Saved data entries
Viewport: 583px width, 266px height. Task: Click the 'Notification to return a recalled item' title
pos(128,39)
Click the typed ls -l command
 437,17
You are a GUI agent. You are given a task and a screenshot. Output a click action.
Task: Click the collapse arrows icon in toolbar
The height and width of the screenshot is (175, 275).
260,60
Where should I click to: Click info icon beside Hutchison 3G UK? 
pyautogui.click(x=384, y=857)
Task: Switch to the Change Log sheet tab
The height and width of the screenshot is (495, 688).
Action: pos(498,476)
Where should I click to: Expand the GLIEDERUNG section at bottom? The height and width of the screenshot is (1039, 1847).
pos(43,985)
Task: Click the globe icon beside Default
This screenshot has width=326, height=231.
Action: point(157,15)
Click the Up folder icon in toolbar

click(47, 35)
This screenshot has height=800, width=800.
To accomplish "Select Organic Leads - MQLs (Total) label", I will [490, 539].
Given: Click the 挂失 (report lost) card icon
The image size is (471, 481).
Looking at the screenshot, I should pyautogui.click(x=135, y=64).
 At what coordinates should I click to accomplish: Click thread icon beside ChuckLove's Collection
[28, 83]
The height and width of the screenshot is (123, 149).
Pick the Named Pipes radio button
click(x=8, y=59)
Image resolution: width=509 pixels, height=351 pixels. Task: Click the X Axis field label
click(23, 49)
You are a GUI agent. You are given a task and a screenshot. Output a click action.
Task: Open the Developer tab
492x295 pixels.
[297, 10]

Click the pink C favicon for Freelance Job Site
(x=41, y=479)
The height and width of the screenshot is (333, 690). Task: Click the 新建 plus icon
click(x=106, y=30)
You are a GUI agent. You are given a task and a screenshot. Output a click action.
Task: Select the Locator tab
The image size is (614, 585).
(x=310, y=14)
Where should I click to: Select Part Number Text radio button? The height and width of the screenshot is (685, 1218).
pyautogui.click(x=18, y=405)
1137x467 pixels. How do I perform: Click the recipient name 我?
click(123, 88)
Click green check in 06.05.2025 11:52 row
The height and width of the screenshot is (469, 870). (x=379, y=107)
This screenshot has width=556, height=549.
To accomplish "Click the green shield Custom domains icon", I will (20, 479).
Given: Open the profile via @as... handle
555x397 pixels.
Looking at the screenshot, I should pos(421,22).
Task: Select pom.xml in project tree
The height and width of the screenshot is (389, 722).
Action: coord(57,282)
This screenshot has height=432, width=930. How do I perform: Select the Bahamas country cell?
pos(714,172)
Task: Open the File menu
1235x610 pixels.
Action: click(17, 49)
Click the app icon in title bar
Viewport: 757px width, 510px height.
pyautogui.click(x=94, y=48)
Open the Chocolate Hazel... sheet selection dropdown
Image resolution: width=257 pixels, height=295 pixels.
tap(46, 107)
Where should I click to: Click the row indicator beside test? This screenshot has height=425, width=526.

Directions: Given the records above, reproduce precisely and only the lines between the line holding "Task: Switch to the Change Log sheet tab" and the line holding "Task: Click the globe icon beside Default", inclusive.

Answer box:
Task: Switch to the Change Log sheet tab
The height and width of the screenshot is (495, 688).
Action: pos(498,476)
Where should I click to: Expand the GLIEDERUNG section at bottom? The height and width of the screenshot is (1039, 1847).
pos(43,985)
Task: Click the globe icon beside Default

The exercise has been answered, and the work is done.